_YOUR TASK_
Starting at the top of the entries, restate word for word each line up to and including the one with "Expand the Taken".

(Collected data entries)
◇ ◇ ◇

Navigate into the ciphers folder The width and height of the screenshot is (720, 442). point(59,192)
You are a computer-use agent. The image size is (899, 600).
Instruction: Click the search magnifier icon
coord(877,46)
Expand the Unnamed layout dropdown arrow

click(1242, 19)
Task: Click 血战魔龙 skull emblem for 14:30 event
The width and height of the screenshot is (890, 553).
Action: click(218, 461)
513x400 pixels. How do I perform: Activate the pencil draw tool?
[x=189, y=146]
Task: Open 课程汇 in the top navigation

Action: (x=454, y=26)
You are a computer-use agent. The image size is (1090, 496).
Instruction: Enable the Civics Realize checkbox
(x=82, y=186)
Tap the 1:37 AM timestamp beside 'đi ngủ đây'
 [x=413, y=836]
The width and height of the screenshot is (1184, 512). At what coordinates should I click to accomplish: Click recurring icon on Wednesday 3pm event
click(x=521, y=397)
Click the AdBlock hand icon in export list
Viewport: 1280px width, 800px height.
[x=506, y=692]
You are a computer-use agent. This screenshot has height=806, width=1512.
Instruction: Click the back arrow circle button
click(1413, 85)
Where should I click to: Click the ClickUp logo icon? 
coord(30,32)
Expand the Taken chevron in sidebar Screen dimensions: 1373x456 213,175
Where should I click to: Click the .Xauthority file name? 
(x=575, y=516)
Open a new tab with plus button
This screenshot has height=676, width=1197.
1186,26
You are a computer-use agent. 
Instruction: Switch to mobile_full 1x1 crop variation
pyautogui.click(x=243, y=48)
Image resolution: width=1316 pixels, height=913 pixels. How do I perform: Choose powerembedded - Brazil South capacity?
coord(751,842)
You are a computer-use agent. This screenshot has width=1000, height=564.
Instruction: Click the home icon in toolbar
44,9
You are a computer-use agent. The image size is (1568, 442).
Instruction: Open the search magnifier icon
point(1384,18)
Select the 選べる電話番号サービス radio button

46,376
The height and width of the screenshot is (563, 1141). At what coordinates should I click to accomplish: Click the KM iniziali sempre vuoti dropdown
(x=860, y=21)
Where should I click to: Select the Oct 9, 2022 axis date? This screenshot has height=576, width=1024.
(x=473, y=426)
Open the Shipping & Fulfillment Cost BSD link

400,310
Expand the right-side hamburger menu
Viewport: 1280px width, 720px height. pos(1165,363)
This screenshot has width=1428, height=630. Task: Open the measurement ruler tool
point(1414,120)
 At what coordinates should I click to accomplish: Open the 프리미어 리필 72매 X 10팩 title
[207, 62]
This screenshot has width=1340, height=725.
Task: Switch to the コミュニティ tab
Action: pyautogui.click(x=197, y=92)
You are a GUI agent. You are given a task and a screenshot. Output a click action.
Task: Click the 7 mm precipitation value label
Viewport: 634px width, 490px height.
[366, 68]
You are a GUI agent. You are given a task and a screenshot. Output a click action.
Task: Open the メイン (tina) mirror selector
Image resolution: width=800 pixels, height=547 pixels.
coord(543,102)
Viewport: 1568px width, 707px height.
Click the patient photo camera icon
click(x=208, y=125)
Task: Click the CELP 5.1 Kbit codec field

◇ ◇ ◇

_ANSWER FOR THE TASK_
Navigate into the ciphers folder The width and height of the screenshot is (720, 442). point(59,192)
You are a computer-use agent. The image size is (899, 600).
Instruction: Click the search magnifier icon
coord(877,46)
Expand the Unnamed layout dropdown arrow

click(1242, 19)
Task: Click 血战魔龙 skull emblem for 14:30 event
The width and height of the screenshot is (890, 553).
Action: click(218, 461)
513x400 pixels. How do I perform: Activate the pencil draw tool?
[x=189, y=146]
Task: Open 课程汇 in the top navigation

Action: (x=454, y=26)
You are a computer-use agent. The image size is (1090, 496).
Instruction: Enable the Civics Realize checkbox
(x=82, y=186)
Tap the 1:37 AM timestamp beside 'đi ngủ đây'
 [x=413, y=836]
The width and height of the screenshot is (1184, 512). At what coordinates should I click to accomplish: Click recurring icon on Wednesday 3pm event
click(x=521, y=397)
Click the AdBlock hand icon in export list
Viewport: 1280px width, 800px height.
[x=506, y=692]
You are a computer-use agent. This screenshot has height=806, width=1512.
Instruction: Click the back arrow circle button
click(1413, 85)
Where should I click to: Click the ClickUp logo icon? 
coord(30,32)
Expand the Taken chevron in sidebar Screen dimensions: 1373x456 213,175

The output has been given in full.